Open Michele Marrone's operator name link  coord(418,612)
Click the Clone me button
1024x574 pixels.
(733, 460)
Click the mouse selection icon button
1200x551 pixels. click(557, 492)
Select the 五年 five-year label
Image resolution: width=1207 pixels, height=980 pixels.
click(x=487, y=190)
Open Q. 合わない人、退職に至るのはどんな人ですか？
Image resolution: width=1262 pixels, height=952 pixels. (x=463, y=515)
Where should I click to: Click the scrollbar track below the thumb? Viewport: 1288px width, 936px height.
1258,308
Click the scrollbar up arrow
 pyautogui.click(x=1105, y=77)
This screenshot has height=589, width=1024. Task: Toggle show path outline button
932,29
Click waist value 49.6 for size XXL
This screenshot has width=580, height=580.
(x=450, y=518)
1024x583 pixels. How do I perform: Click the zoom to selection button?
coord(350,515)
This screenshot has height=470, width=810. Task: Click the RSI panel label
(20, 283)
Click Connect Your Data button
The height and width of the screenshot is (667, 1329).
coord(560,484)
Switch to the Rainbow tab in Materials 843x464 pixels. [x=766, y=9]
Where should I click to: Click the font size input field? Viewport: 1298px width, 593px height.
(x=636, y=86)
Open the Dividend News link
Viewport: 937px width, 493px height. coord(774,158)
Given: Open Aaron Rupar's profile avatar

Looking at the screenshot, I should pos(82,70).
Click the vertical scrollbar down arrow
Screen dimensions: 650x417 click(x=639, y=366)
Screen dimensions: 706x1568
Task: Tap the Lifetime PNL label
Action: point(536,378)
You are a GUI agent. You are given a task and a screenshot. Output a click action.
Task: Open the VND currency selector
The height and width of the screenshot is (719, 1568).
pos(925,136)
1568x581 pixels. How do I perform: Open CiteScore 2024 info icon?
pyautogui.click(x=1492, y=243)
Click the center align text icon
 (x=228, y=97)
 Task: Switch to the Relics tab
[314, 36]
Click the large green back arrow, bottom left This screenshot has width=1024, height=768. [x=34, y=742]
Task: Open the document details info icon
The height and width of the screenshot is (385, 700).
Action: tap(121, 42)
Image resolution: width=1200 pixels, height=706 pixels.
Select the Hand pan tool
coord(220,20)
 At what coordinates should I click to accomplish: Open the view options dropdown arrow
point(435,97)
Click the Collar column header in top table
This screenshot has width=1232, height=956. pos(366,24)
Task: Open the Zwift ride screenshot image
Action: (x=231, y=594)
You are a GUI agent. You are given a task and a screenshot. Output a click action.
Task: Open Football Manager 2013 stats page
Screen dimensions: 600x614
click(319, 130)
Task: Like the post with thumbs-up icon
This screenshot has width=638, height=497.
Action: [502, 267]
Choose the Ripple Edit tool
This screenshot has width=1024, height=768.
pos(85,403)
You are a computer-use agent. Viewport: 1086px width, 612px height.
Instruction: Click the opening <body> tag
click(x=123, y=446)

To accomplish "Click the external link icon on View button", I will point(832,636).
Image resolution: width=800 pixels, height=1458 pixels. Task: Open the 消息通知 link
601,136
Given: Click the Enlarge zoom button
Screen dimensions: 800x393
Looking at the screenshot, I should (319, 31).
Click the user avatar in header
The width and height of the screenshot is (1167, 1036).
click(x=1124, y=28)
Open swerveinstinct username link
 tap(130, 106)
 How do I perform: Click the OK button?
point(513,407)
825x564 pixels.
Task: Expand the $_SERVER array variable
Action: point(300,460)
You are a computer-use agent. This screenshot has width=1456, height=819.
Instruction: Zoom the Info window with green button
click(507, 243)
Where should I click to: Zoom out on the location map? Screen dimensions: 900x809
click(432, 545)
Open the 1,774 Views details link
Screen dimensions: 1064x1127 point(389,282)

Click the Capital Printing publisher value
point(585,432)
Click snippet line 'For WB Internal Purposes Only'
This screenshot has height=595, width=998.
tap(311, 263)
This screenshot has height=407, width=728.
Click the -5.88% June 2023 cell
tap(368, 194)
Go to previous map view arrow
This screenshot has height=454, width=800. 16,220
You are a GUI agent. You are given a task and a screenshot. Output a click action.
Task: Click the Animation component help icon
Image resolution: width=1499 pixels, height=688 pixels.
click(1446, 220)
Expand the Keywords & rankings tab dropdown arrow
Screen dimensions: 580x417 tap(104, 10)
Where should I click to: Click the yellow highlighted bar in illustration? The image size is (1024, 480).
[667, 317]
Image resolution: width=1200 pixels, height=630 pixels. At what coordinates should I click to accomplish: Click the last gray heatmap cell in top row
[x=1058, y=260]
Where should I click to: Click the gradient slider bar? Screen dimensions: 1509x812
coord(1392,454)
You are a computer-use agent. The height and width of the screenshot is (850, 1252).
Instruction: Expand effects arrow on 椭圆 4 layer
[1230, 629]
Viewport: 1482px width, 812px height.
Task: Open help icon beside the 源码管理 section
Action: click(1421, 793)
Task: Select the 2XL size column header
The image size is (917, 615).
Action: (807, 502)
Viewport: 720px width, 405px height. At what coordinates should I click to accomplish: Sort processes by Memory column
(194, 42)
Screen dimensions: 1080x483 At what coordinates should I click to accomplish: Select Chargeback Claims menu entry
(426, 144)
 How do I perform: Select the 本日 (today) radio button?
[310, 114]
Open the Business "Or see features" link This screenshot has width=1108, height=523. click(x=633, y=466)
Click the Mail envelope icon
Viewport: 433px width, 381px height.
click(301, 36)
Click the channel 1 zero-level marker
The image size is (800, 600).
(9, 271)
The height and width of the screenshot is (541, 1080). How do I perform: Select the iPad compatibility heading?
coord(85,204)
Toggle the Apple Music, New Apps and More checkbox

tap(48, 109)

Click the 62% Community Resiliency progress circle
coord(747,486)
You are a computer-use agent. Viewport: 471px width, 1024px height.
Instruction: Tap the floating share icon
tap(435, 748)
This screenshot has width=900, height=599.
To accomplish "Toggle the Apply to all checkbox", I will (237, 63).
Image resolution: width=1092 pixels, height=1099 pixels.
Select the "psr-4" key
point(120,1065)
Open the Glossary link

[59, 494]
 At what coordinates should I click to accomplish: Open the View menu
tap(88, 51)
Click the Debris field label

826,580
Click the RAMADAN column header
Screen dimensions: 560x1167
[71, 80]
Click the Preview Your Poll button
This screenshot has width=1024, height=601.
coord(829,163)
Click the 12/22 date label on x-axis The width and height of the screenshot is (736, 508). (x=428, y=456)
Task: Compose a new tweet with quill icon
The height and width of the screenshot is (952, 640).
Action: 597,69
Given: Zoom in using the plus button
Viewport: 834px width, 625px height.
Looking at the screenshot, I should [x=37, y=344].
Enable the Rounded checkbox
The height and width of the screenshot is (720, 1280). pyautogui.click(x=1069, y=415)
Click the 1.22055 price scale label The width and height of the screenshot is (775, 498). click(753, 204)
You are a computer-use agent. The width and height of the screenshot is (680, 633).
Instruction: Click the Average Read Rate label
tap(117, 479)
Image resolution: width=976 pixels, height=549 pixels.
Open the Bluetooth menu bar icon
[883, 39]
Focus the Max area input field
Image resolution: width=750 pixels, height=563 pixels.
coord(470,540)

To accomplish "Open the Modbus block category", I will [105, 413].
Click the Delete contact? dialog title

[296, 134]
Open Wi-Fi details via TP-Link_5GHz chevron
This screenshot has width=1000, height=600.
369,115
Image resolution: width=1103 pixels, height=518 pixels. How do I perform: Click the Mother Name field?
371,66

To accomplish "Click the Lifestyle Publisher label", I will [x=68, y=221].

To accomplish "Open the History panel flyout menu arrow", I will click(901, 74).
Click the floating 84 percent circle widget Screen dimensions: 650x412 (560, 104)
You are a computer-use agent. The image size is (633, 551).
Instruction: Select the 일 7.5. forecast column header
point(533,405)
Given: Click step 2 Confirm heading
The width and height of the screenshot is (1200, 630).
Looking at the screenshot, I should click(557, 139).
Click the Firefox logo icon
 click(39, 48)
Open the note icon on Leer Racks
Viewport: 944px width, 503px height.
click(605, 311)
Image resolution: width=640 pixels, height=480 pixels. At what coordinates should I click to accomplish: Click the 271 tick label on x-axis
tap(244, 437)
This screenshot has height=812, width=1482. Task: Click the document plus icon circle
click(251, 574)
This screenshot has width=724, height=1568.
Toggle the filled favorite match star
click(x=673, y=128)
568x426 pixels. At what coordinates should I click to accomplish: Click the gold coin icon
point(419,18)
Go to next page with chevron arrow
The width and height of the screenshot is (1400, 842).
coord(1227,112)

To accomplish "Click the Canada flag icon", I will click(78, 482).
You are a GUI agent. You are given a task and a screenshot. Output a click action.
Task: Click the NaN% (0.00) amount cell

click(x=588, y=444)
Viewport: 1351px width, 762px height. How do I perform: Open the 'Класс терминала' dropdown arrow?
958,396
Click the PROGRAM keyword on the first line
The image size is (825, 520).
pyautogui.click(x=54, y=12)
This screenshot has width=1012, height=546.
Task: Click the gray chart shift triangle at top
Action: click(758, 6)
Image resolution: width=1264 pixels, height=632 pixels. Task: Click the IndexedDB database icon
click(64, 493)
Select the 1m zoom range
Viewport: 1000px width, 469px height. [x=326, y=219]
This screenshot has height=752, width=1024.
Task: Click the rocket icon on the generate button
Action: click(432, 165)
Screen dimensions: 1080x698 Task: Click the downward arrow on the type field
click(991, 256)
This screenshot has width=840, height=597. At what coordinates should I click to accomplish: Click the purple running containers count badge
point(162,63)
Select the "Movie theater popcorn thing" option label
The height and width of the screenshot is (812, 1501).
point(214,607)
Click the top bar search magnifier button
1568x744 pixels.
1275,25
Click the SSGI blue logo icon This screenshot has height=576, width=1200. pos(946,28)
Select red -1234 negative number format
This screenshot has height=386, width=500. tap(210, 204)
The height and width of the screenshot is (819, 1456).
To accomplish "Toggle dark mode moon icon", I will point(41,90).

● ● ● ●

What the exercise asks
In the entries above, please find the line with "Click the center align text icon" and the line with "Click the user avatar in header", then write out exactly those two lines and every line between them, and nothing more.

Answer
Click the center align text icon
 (x=228, y=97)
 Task: Switch to the Relics tab
[314, 36]
Click the large green back arrow, bottom left This screenshot has width=1024, height=768. [x=34, y=742]
Task: Open the document details info icon
The height and width of the screenshot is (385, 700).
Action: tap(121, 42)
Image resolution: width=1200 pixels, height=706 pixels.
Select the Hand pan tool
coord(220,20)
 At what coordinates should I click to accomplish: Open the view options dropdown arrow
point(435,97)
Click the Collar column header in top table
This screenshot has width=1232, height=956. pos(366,24)
Task: Open the Zwift ride screenshot image
Action: (x=231, y=594)
You are a GUI agent. You are given a task and a screenshot. Output a click action.
Task: Open Football Manager 2013 stats page
Screen dimensions: 600x614
click(319, 130)
Task: Like the post with thumbs-up icon
This screenshot has width=638, height=497.
Action: [502, 267]
Choose the Ripple Edit tool
This screenshot has width=1024, height=768.
pos(85,403)
You are a computer-use agent. Viewport: 1086px width, 612px height.
Instruction: Click the opening <body> tag
click(x=123, y=446)

To accomplish "Click the external link icon on View button", I will point(832,636).
Image resolution: width=800 pixels, height=1458 pixels. Task: Open the 消息通知 link
601,136
Given: Click the Enlarge zoom button
Screen dimensions: 800x393
Looking at the screenshot, I should (319, 31).
Click the user avatar in header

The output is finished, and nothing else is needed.